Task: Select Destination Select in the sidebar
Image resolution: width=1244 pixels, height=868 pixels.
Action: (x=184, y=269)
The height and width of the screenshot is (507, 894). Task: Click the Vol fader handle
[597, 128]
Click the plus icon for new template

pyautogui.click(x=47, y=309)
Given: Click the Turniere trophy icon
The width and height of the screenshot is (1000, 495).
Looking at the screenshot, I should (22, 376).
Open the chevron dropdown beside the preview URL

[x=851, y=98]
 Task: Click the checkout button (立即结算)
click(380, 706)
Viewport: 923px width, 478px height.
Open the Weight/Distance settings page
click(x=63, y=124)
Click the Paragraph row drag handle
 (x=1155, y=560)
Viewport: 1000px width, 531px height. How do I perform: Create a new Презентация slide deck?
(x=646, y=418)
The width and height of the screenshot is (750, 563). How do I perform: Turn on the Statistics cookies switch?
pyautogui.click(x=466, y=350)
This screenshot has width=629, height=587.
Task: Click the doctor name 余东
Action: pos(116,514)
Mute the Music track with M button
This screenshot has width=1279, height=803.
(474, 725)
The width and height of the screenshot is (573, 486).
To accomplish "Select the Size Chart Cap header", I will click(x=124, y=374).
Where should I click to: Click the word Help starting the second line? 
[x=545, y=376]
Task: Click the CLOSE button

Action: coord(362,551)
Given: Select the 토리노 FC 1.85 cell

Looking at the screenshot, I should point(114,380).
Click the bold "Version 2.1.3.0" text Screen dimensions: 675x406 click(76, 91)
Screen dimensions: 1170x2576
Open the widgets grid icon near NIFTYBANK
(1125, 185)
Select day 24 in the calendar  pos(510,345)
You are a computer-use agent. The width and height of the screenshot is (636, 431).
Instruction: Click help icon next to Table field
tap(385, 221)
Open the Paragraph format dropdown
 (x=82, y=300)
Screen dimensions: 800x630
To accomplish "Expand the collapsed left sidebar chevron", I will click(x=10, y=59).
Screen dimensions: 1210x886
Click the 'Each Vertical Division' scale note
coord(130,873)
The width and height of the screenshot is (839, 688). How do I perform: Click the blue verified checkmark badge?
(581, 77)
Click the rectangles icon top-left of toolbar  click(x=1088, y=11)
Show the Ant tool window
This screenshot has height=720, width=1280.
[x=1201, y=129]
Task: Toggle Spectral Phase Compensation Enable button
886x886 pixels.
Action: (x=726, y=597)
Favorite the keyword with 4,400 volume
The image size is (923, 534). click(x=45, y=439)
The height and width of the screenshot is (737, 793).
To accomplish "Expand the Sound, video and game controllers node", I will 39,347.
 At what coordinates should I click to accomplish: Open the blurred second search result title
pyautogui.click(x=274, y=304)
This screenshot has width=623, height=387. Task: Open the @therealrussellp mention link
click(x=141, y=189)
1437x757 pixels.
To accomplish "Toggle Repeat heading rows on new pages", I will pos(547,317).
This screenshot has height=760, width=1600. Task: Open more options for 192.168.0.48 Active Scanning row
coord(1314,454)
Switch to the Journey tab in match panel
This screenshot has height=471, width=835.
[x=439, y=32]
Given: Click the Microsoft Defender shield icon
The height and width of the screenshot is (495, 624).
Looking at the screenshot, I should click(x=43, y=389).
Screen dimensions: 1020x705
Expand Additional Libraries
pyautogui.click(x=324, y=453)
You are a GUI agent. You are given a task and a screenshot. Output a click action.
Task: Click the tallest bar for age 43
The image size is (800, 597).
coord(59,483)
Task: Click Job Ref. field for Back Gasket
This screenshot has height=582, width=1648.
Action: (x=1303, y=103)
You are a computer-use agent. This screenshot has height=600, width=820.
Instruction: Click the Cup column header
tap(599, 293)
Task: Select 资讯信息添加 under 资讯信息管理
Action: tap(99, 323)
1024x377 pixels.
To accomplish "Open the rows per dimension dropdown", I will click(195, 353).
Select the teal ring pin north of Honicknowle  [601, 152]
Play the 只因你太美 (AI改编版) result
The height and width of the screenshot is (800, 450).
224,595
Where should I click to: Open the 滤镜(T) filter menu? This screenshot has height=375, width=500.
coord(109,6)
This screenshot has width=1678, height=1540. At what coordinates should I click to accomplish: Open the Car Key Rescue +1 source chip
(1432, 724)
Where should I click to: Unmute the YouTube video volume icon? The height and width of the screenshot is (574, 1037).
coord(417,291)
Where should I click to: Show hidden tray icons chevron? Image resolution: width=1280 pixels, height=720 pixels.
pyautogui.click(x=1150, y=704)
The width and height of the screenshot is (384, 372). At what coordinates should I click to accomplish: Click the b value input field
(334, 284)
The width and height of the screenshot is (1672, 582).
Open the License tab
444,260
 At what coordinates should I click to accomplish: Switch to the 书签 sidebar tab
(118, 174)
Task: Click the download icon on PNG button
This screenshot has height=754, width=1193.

= = = =

» Your instructions: Transcribe every record. Match each line exactly.

» Answer to the exercise:
Task: Select Destination Select in the sidebar
Image resolution: width=1244 pixels, height=868 pixels.
Action: (x=184, y=269)
The height and width of the screenshot is (507, 894). Task: Click the Vol fader handle
[597, 128]
Click the plus icon for new template

pyautogui.click(x=47, y=309)
Given: Click the Turniere trophy icon
The width and height of the screenshot is (1000, 495).
Looking at the screenshot, I should (22, 376).
Open the chevron dropdown beside the preview URL

[x=851, y=98]
 Task: Click the checkout button (立即结算)
click(380, 706)
Viewport: 923px width, 478px height.
Open the Weight/Distance settings page
click(x=63, y=124)
Click the Paragraph row drag handle
 (x=1155, y=560)
Viewport: 1000px width, 531px height. How do I perform: Create a new Презентация slide deck?
(x=646, y=418)
The width and height of the screenshot is (750, 563). How do I perform: Turn on the Statistics cookies switch?
pyautogui.click(x=466, y=350)
This screenshot has width=629, height=587.
Task: Click the doctor name 余东
Action: pos(116,514)
Mute the Music track with M button
This screenshot has width=1279, height=803.
(474, 725)
The width and height of the screenshot is (573, 486).
To accomplish "Select the Size Chart Cap header", I will click(x=124, y=374).
Where should I click to: Click the word Help starting the second line? 
[x=545, y=376]
Task: Click the CLOSE button

Action: coord(362,551)
Given: Select the 토리노 FC 1.85 cell

Looking at the screenshot, I should point(114,380).
Click the bold "Version 2.1.3.0" text Screen dimensions: 675x406 click(76, 91)
Screen dimensions: 1170x2576
Open the widgets grid icon near NIFTYBANK
(1125, 185)
Select day 24 in the calendar  pos(510,345)
You are a computer-use agent. The width and height of the screenshot is (636, 431).
Instruction: Click help icon next to Table field
tap(385, 221)
Open the Paragraph format dropdown
 (x=82, y=300)
Screen dimensions: 800x630
To accomplish "Expand the collapsed left sidebar chevron", I will click(x=10, y=59).
Screen dimensions: 1210x886
Click the 'Each Vertical Division' scale note
coord(130,873)
The width and height of the screenshot is (839, 688). How do I perform: Click the blue verified checkmark badge?
(581, 77)
Click the rectangles icon top-left of toolbar  click(x=1088, y=11)
Show the Ant tool window
This screenshot has height=720, width=1280.
[x=1201, y=129]
Task: Toggle Spectral Phase Compensation Enable button
886x886 pixels.
Action: (x=726, y=597)
Favorite the keyword with 4,400 volume
The image size is (923, 534). click(x=45, y=439)
The height and width of the screenshot is (737, 793).
To accomplish "Expand the Sound, video and game controllers node", I will 39,347.
 At what coordinates should I click to accomplish: Open the blurred second search result title
pyautogui.click(x=274, y=304)
This screenshot has width=623, height=387. Task: Open the @therealrussellp mention link
click(x=141, y=189)
1437x757 pixels.
To accomplish "Toggle Repeat heading rows on new pages", I will pos(547,317).
This screenshot has height=760, width=1600. Task: Open more options for 192.168.0.48 Active Scanning row
coord(1314,454)
Switch to the Journey tab in match panel
This screenshot has height=471, width=835.
[x=439, y=32]
Given: Click the Microsoft Defender shield icon
The height and width of the screenshot is (495, 624).
Looking at the screenshot, I should click(x=43, y=389).
Screen dimensions: 1020x705
Expand Additional Libraries
pyautogui.click(x=324, y=453)
You are a GUI agent. You are given a task and a screenshot. Output a click action.
Task: Click the tallest bar for age 43
The image size is (800, 597).
coord(59,483)
Task: Click Job Ref. field for Back Gasket
This screenshot has height=582, width=1648.
Action: (x=1303, y=103)
You are a computer-use agent. This screenshot has height=600, width=820.
Instruction: Click the Cup column header
tap(599, 293)
Task: Select 资讯信息添加 under 资讯信息管理
Action: tap(99, 323)
1024x377 pixels.
To accomplish "Open the rows per dimension dropdown", I will click(195, 353).
Select the teal ring pin north of Honicknowle  [601, 152]
Play the 只因你太美 (AI改编版) result
The height and width of the screenshot is (800, 450).
224,595
Where should I click to: Open the 滤镜(T) filter menu? This screenshot has height=375, width=500.
coord(109,6)
This screenshot has width=1678, height=1540. At what coordinates should I click to accomplish: Open the Car Key Rescue +1 source chip
(1432, 724)
Where should I click to: Unmute the YouTube video volume icon? The height and width of the screenshot is (574, 1037).
coord(417,291)
Where should I click to: Show hidden tray icons chevron? Image resolution: width=1280 pixels, height=720 pixels.
pyautogui.click(x=1150, y=704)
The width and height of the screenshot is (384, 372). At what coordinates should I click to accomplish: Click the b value input field
(334, 284)
The width and height of the screenshot is (1672, 582).
Open the License tab
444,260
 At what coordinates should I click to accomplish: Switch to the 书签 sidebar tab
(118, 174)
Task: Click the download icon on PNG button
This screenshot has height=754, width=1193.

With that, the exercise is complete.